Use AI for low-stakes tasks where errors aren't catastrophic. Drafting emails, brainstorming ideas, explaining concepts you're unfamiliar with - these are all relatively safe uses because mistakes are either obvious or easy to fix. Making medical decisions, managing your finances, or anything else where getting it wrong could harm you is not safe without human verification.

What you can't control

Some aspects of AI safety are out of your hands, and being honest about that is important.

You can't control what the company does with your data after you've typed it in. Most companies claim they don't use your conversations to train future AI models unless you opt in, and most offer some level of data protection, but you're ultimately trusting them to follow their own policies. If that trust doesn't sit well with you, don't use the service.

You can't control how much the AI hallucinates or gives you wrong information. This is baked into how AI works (as I explained in Why AI makes things up), and while some AI systems are more reliable than others, none of them are foolproof. The best you can do is verify important information and treat AI output as a starting point rather than gospel truth.
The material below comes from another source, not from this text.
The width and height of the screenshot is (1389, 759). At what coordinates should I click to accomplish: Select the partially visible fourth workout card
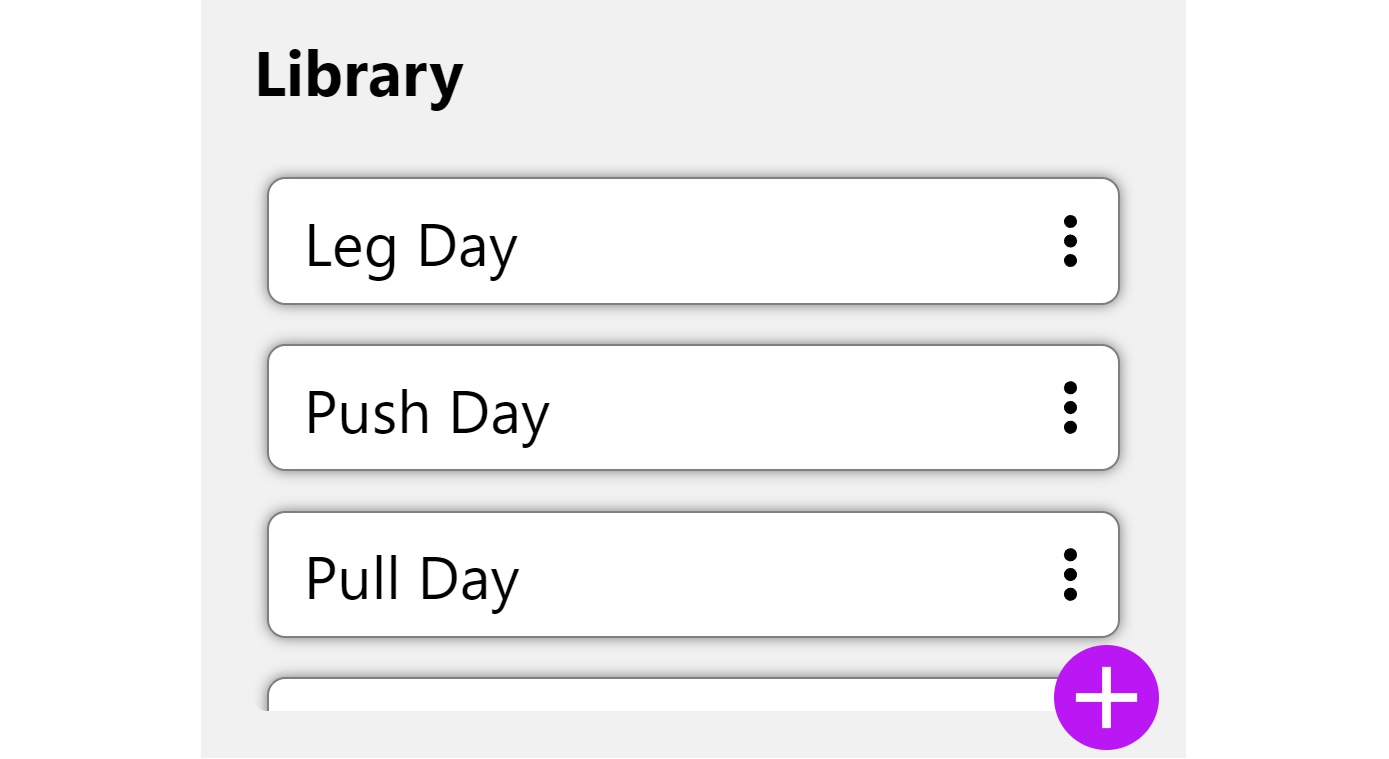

You can't control whether or not the AI-provider is vulnerable to cyber attack. The majority of companies are audited for their compliance with Information Security standards. Look for accreditations like SOC 2 (System and Organisation Controls 2) or ISO/IEC 27001 (an international standard for information security management). Major tech companies generally have good security, but breaches happen and when they do, your data could be exposed. This is true for any online service (not just AI), but it's worth keeping in mind.
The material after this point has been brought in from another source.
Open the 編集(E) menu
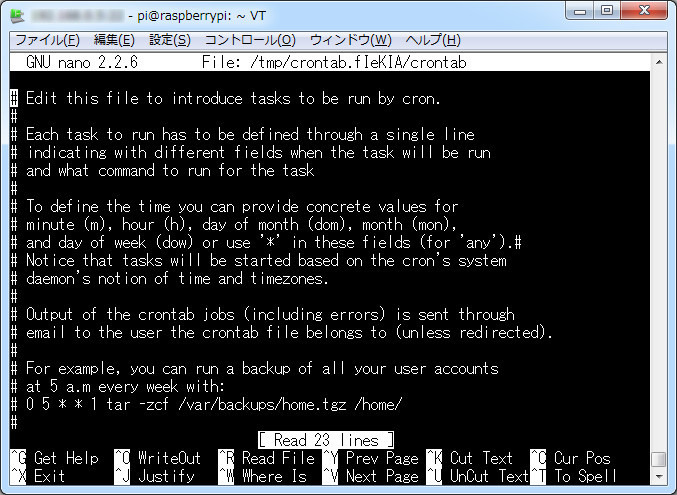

Simple safety practices that actually work

You don’t need to be a security expert to use it safely, and likewise you don't need to avoid it altogether. A few basic habits go a long way.

Think of AI like a helpful stranger you’ve struck up a conversation with in a café. You might chat about ideas or ask for suggestions, but you wouldn’t hand over your credit-card number (or telephone number if you're sensible!) or explain your medical history. The same rule applies here: only share things you’d be comfortable discussing with someone you don’t really know.

Don’t take important advice at face value. If AI gives you information about health, law, or money, treat it as a starting point, not an answer. Check health advice with a doctor, legal points with a lawyer, and financial suggestions with a certified advisor before you spend or commit anything.

Use AI to help you think, not to think for you. It’s great for drafting, outlining, or organising ideas—but the final judgement should always be yours, after you’ve reviewed and checked what it produced.

If you care about how your data is handled, it’s worth searching out the Privacy Policy - there's should be a link to it, frequently at the bottom of the main, home or landing page of their website. Most AI services explain what they store, how long they keep it, and what control you have. They are a yawn to read, but they do matter.

Finally, for work or anything confidential, a paid version is usually safer. Free services tend to have looser privacy terms, while paid or enterprise plans often give clearer guarantees about how your data is protected.

The bottom line

AI is safe enough for everyday use if you're sensible about what you type into it and don't blindly trust everything it tells you. It's not safe if you're treating it as a secure vault for sensitive information or as an infallible oracle for important decisions.

The biggest risk isn't AI itself but how people use it, specifically using it for high-stakes tasks without verification or typing in sensitive information without thinking about where that information goes. If you avoid those two mistakes, you've already handled the main safety concerns.

Is it perfectly safe? No, but neither is using email, online banking, or any other internet service. The question isn't whether it's completely risk-free (nothing is) but whether the risks are manageable if you're careful. For most everyday uses, they are.